Photo of Rachael Hamilton Rachael Hamilton Conservative

I draw members’ attention to my entry in the register of members’ interests: I am the owner of a small business.

Alex Salmond spent a number of years trying to build the trust of businesses in Scotland. Nicola Sturgeon has now lost that trust. The Federation of Small Businesses says that confidence has fallen to near-record lows and today, against the wishes of high street shops across Scotland, the SNP is going even further: the nat taxes will reduce the take-home pay of more than 1 million Scots.

By taking more tax from Scottish people than she promised in her 2016 manifesto, Nicola Sturgeon will reduce the amount of money that people have to spend on small businesses in our communities. The Scottish Retail Consortium has warned that nat taxes will hurt high street shops.

A survey by the Federation of Small Businesses found that eight out of 10 businesses do not want a tax rise. Even Business for Scotland has said that tax rises would not be “a positive move”.

Scottish businesses are bearing the brunt of an SNP economy that is in the doldrums. Only yesterday, OECD statistics showed that the SNP is growing the economy at a third of the rate of the OECD, a third of the rate of the EU and less than half the rate of the UK. In the last quarter, the only country in Europe that was experiencing slower growth was Norway. The SNP-run economy is projected to have the lowest growth of any major economy in each of the next three years.

Photo of Derek Mackay Derek Mackay Scottish National Party

Does Rachel Hamilton believe that the UK Government has any responsibility whatsoever for macroeconomic policy in Scotland?

Photo of Rachael Hamilton Rachael Hamilton Conservative

I would have thought that it was Derek Mackay’s responsibility to make sure that Scotland is a competitive and attractive place to do business. That is the job of the Scottish Government.

Nicola Sturgeon is failing to meet two GDP targets that the SNP itself set way back in 2007 when it published its first economic strategy. The SNP must enable Scottish businesses to compete with the rest of the UK if our economy is to succeed.

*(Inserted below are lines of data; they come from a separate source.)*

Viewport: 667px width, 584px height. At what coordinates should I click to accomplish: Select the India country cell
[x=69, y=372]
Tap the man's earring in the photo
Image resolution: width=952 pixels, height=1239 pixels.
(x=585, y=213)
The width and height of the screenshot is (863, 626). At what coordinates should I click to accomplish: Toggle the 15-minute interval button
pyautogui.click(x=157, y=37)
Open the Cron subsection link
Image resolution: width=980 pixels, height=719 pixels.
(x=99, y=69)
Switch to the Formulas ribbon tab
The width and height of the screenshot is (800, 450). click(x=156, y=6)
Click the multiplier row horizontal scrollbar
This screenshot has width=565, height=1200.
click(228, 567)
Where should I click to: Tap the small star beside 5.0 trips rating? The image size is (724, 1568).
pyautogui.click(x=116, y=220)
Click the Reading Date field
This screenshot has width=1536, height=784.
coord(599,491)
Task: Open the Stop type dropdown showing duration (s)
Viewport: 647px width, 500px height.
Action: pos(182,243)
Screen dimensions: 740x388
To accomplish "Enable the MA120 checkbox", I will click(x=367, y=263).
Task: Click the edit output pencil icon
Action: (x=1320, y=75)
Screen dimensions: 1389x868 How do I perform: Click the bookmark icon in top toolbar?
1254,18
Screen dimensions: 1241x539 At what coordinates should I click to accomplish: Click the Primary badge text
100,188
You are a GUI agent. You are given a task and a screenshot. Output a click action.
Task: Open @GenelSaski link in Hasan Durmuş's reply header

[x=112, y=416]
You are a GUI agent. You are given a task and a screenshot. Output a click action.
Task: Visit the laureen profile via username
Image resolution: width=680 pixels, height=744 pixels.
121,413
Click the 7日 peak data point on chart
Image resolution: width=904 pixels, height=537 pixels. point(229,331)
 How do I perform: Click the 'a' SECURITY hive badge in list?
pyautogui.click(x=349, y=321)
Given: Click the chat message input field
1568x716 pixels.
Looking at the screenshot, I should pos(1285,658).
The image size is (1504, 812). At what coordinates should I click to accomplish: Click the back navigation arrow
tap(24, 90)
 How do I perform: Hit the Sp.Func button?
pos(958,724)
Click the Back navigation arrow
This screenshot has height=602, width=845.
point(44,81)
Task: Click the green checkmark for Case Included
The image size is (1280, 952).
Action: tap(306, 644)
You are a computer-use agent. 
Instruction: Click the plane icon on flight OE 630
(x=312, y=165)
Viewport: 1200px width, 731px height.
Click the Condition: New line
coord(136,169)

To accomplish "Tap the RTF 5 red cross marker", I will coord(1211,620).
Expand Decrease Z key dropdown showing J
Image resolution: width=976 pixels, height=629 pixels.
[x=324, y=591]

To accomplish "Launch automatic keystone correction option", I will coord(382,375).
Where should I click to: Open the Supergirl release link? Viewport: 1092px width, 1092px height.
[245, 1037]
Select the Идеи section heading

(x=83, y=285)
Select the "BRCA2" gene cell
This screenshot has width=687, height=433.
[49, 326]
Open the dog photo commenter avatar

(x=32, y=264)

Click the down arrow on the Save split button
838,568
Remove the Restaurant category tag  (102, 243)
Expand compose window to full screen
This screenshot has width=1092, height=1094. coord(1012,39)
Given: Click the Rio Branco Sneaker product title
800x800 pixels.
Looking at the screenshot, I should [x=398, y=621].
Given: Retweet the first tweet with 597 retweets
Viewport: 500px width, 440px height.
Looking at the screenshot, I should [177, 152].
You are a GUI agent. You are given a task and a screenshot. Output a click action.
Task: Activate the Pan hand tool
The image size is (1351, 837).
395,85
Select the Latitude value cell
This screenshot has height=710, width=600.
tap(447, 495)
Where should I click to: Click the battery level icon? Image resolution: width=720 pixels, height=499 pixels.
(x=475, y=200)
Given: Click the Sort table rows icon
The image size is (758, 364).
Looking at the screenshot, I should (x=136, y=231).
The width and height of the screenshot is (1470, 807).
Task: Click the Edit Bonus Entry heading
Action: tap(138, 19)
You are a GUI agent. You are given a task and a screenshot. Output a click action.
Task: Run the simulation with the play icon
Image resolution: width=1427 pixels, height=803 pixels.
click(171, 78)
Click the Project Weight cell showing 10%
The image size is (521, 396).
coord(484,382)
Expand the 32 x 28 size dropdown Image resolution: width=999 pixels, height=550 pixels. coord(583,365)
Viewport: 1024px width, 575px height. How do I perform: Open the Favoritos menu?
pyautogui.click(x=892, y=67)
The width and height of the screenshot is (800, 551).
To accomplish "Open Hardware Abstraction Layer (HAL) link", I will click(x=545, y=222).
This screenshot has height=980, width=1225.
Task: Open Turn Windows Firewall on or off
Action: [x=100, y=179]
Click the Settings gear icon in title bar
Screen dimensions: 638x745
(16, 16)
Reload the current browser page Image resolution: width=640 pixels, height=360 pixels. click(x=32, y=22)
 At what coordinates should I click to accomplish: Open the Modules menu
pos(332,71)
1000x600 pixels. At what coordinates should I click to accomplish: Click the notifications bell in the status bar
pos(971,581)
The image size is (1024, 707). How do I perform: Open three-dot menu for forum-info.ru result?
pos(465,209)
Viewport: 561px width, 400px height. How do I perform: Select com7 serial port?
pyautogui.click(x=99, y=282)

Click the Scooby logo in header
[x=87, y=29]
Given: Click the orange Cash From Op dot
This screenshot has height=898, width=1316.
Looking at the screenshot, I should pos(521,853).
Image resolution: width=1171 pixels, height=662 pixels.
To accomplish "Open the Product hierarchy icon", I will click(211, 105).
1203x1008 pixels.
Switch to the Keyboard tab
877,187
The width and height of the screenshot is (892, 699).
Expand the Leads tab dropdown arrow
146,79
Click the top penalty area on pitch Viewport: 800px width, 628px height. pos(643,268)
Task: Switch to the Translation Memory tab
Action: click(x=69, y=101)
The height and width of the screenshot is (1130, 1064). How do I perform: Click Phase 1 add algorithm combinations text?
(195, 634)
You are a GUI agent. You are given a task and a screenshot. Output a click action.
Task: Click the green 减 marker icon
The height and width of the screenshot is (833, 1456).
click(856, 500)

Many interventions today have touched on how we can help to grow the economy. The Scottish Conservatives have repeatedly called for the large business supplement to be brought into line with that in the rest of the UK. I want to touch on that briefly. “Large business supplement” is a deliberately misleading name that was dreamed up by the SNP. In reality, it is the “small, family-owned local business tax” and it affects businesses that generate wealth and employment in our communities. The SNP’s own Barclay review of business rates recommended scrapping its headline policy of doubling the large business supplement. The Barclay review recommended that the SNP should match the English rate. Currently, the SNP’s rate is double the rate in England—2.6p in the pound, compared with 1.3p in the pound.

Derek Mackay’s predecessor John Swinney understood well the importance of Scotland’s business rates being no higher than those of the rest of the UK. The massive disparity between the large business supplements north and south of the border puts Scottish businesses at a clear disadvantage.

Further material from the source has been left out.